Paul Bay, Sound Transit's director of light rail, replies that trains 
have more room for people to stand. That's also true. Trains load 
faster than buses. Trains could conceivably run through the tunnel 
every two minutes, vastly beating the capacity of buses. But that is 
not in this plan, because one-third of the line is at grade, cutting 
across streets. Two-minute headways in the tunnel could be possible, 
if trains were mixed from Seattle and Bellevue. 

Still, Bay says trains will use the downtown tunnel much more 
efficiently than the buses they replace: "We will immediately double 
the (daily) usage of the tunnel, on day one." 

Opponents warn that rail boosters overstate their case. As an 
example, Sound Transit vice-chairman Greg Nickels wrote (Seattle 
Times, Feb. 11) that light rail is worth 12 freeway lanes. That's not 
even close. Sound Transit forecasts 105,000 boardings per day along 
its entire length. Interstate 5 carried about 365,000 people (281,500 
vehicles) per day last year, including buses, at one point: the Ship 
Canal Bridge. 

By that comparison, light rail works out to fewer than three freeway 
lanes. If one had the "boardings" all along I-5, light rail would 
look even smaller. Will light rail get those 105,000 riders--or the 
projected 125,000 if there is an extension to Northgate? Portland's 
MAX gets 61,500 riders. Portland's system is 57 percent longer than 
the planned 21-mile system here. But it is a smaller, slower train in 
a smaller city. 

The critics' strongest case is the money. Seattle's light rail will 
cost $100 million per mile. Daniel Malarkey of Amazon.com recalls the 
economic study he did half a decade ago on Seattle light rail for 
ECONorthwest, a consulting firm. "I'm a good tax-and-spend Democrat," 
he says. "I came to this issue thinking public transit is the right 
thing. Then you get into the numbers, and light rail isn't a very 
good deal." 

Take Sound Transit's forecast: 105,000 boardings, one-third of them 
lured from cars. If you just focus on the one-third, that's 35,000 
daily boardings, or 17,500 two-way riders. By that estimate, light 
rail costs $125,000 per new transit rider. 
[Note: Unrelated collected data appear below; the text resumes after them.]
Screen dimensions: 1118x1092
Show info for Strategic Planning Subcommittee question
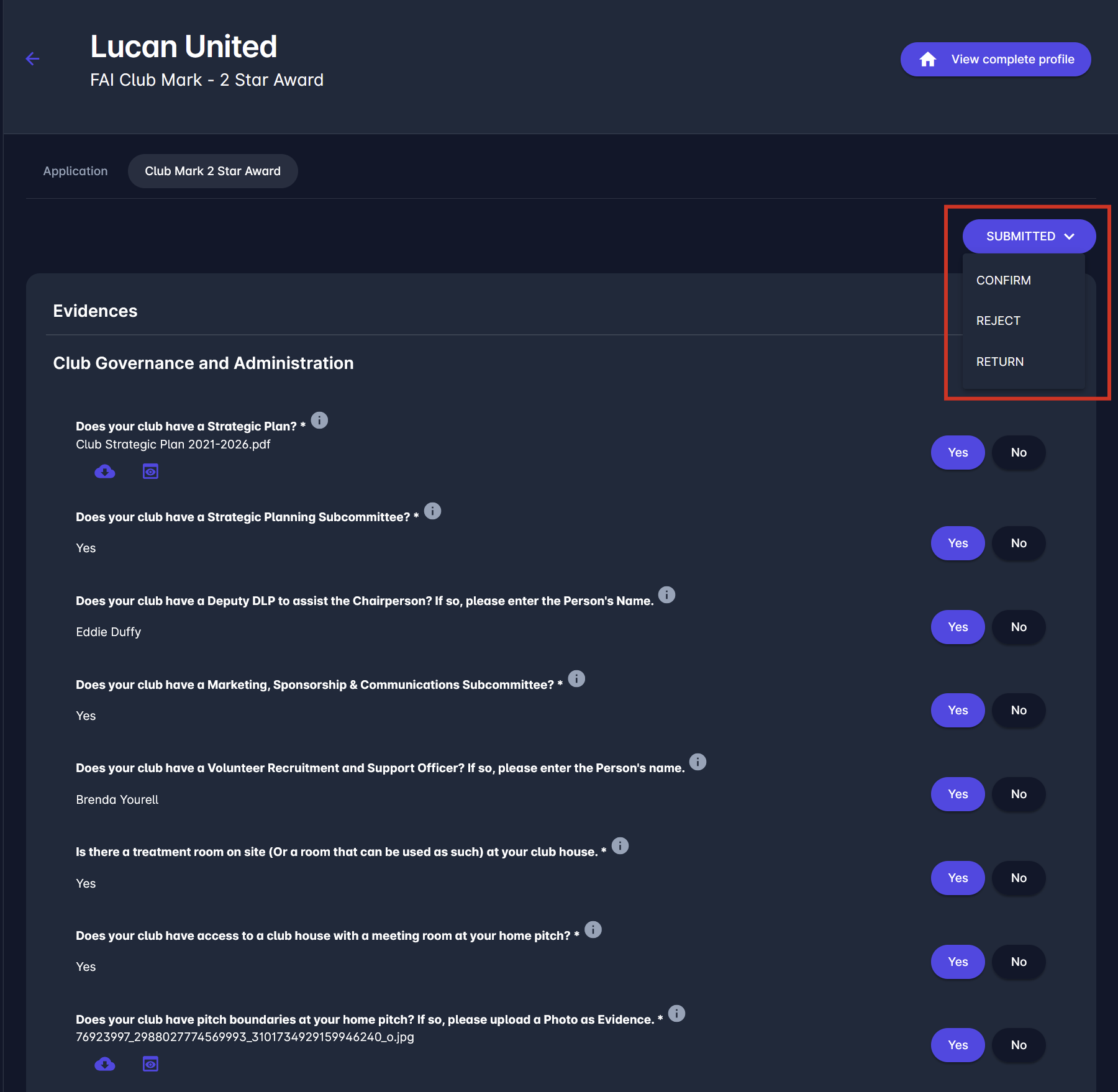tap(432, 511)
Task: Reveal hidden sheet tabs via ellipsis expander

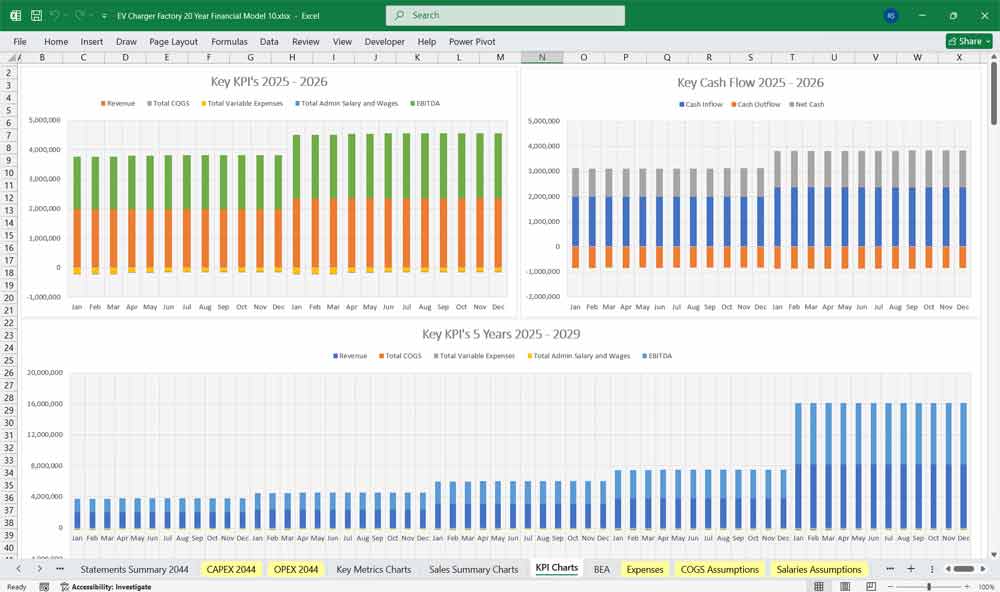Action: click(x=890, y=568)
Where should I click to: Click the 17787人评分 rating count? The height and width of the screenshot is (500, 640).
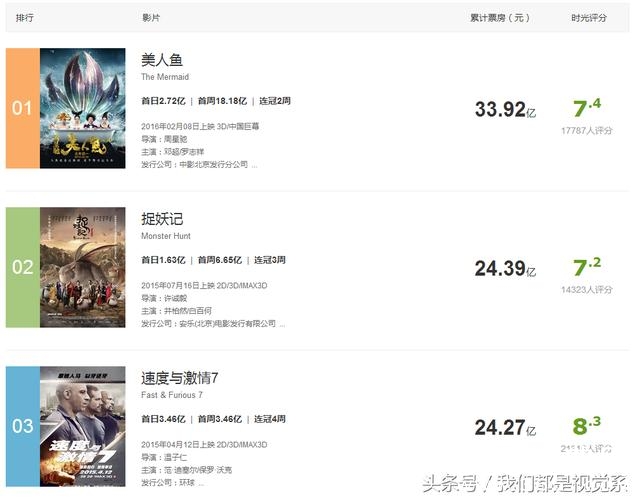587,131
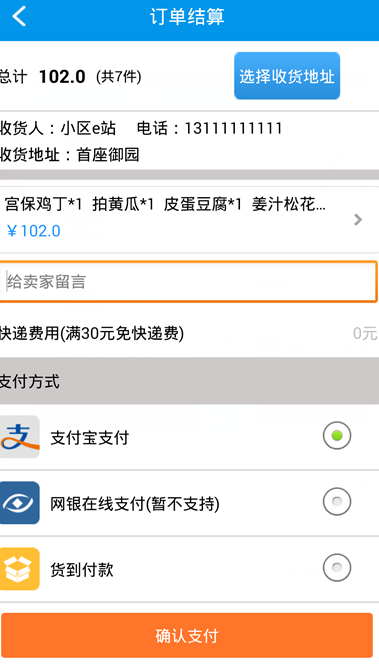Tap the back arrow icon
The width and height of the screenshot is (379, 664).
tap(19, 17)
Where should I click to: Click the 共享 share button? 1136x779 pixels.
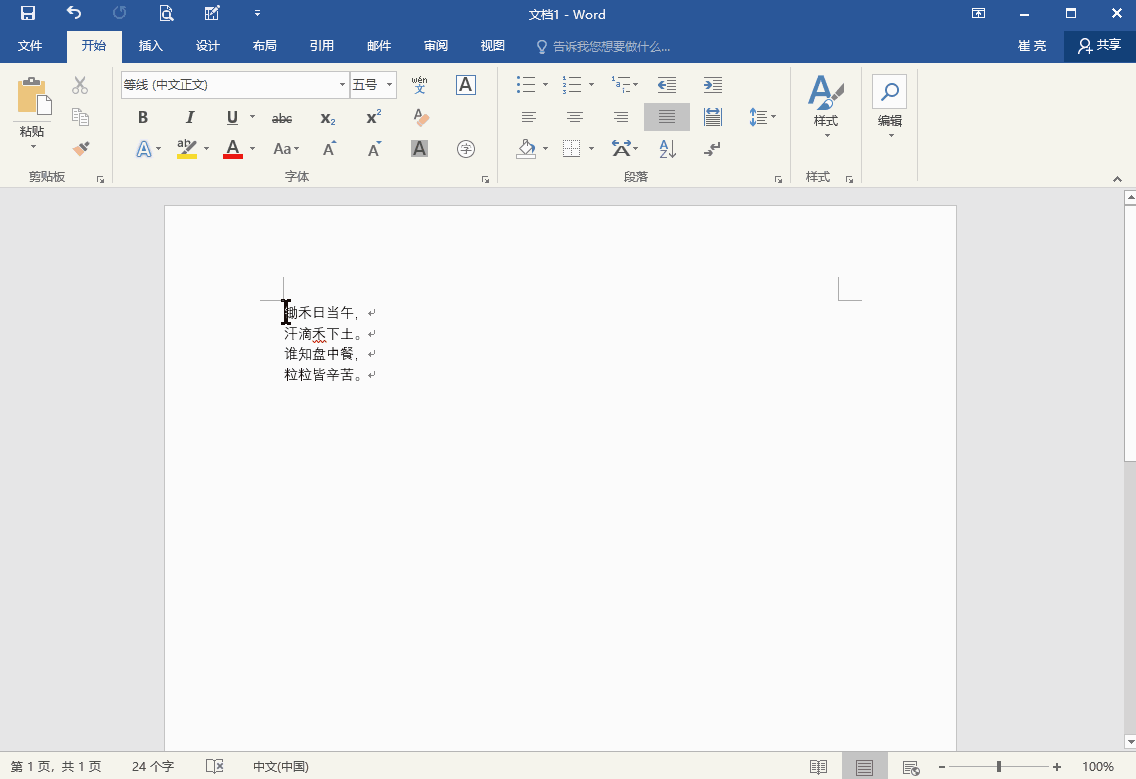(x=1099, y=46)

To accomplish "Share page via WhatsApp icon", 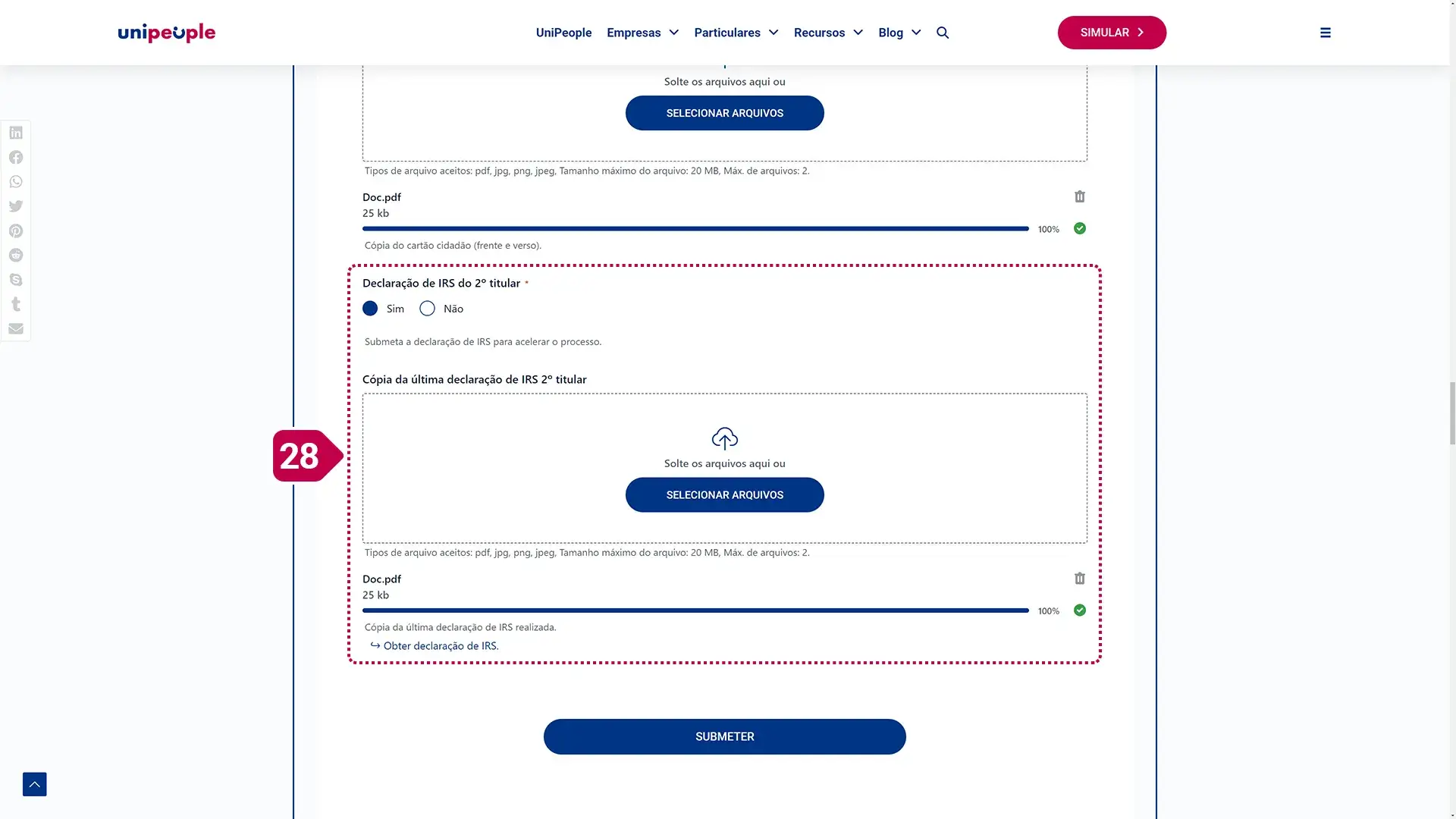I will point(16,182).
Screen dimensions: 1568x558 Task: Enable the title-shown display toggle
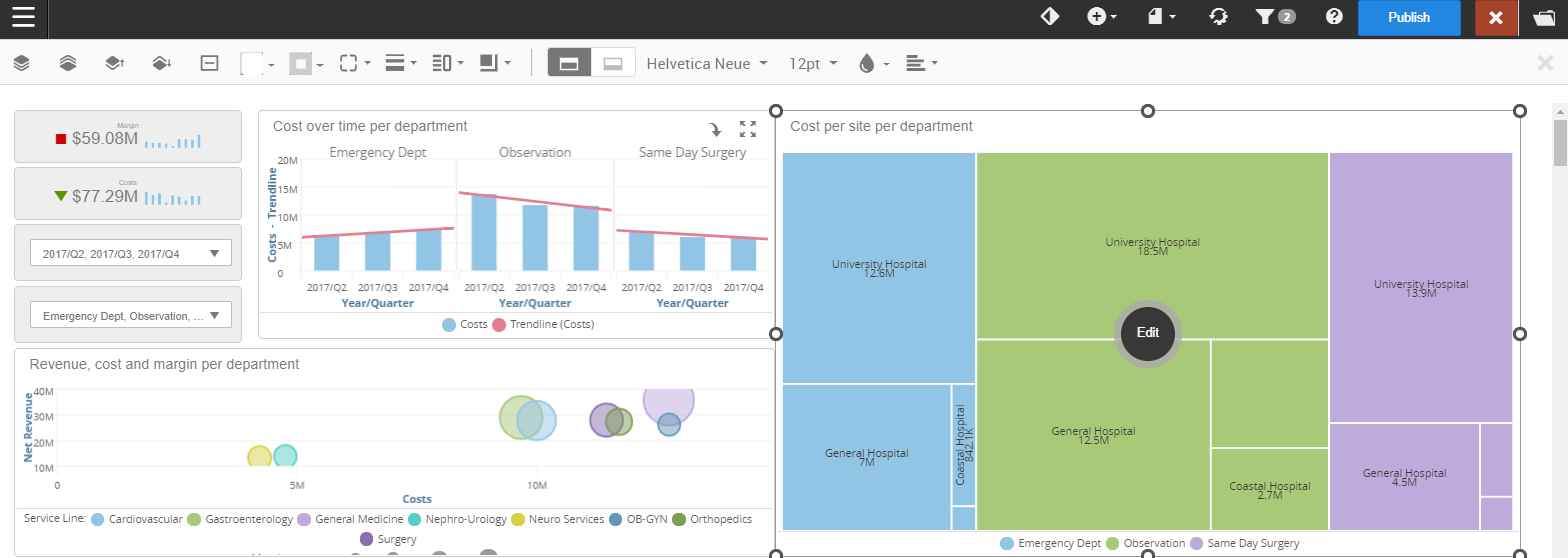569,63
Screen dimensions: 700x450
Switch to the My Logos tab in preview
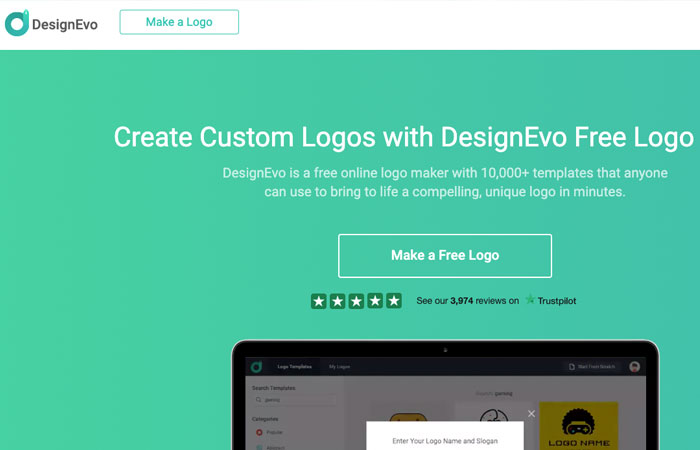click(339, 367)
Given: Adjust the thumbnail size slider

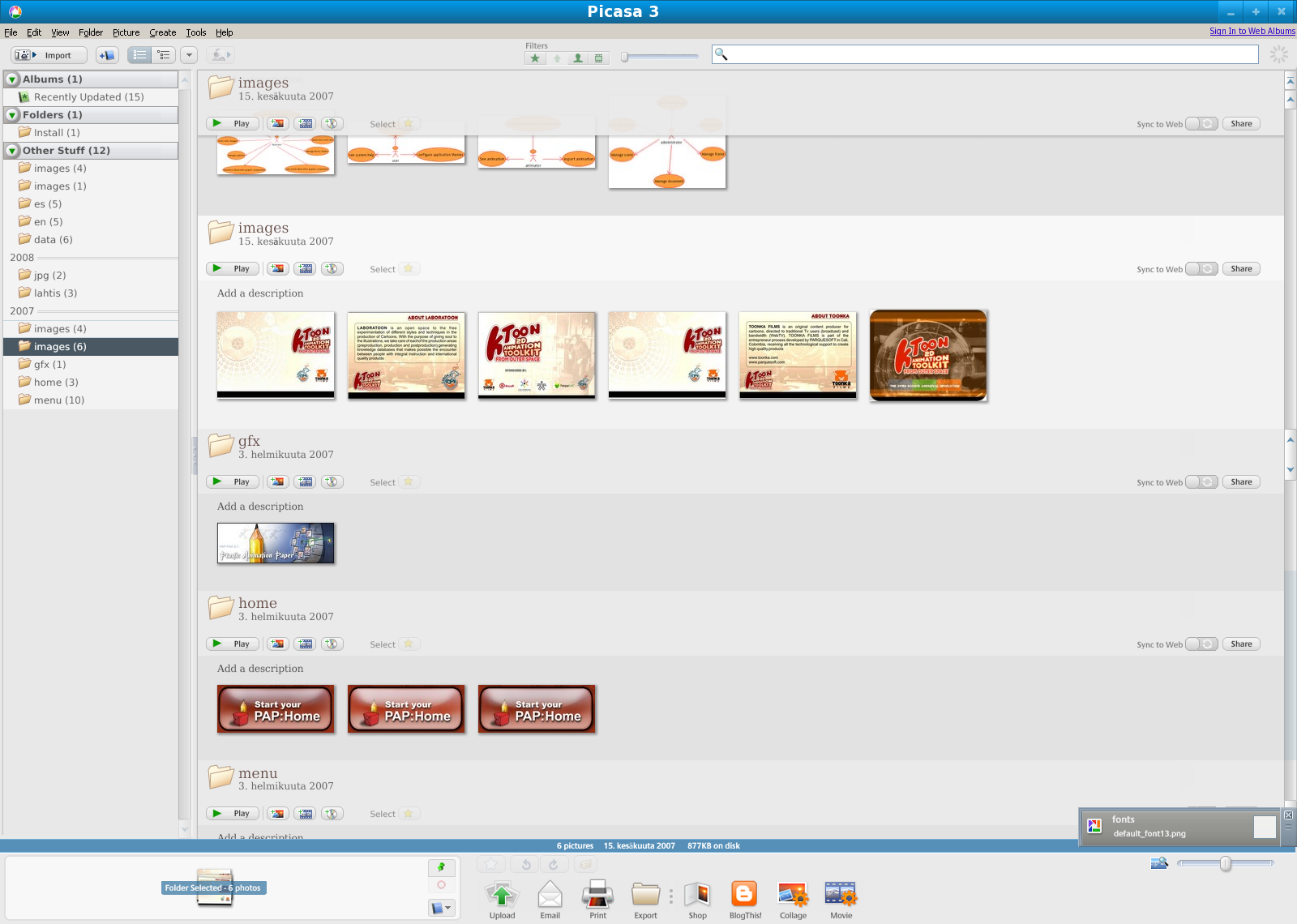Looking at the screenshot, I should (x=1226, y=864).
That's a lot. But if you evaluated I-5 at today's dollars, replies 
Sound Transit's Bay, it would also be a lot. "This an investment to 
last a century," he says. 

Chuck Collins, former director of Metro Transit, warns to watch out 
for interested parties. "Steel wheels mean big capital dollars: lots 
of bond sales, lots of engineering work, lots of contractors," he 
says. But if you want people to ride transit, he says, it's far 
cheaper to reduce bus fares to zero. If you want to build stuff, 
build bus lanes. 

Collins opposes light rail. It sucks up too much money. It also gives 
people, and particularly politicians, the excuse that they're all 
done. 

That is the real problem of light rail. Will it work? Sure. Will it 
help solve the mobility problem? Some. Will it help enough? No. Not 
even close. It is for one corridor, 21 miles long. It will be the 
equivalent of two freeway lanes, maybe three. 


-- Mark Stilson (mark842@hotmail.com), August 03, 2000.

Oh, that was a Seattle Times editorial, by the way.

Seattle Times

Not looking goood, Patrick, when even your liberal friends are starting to have second thoughts.

Wonder where Patty boy is. Probably out looking for that "second pot of money" with the ADDITIONAL $500 million.

Wonder if he's checking both ends of every rainbow in the area, or beating the bushes trying to find a leprechaun from whom to steal to steal the "pot of money." Probably more likely than getting it from the feds at that.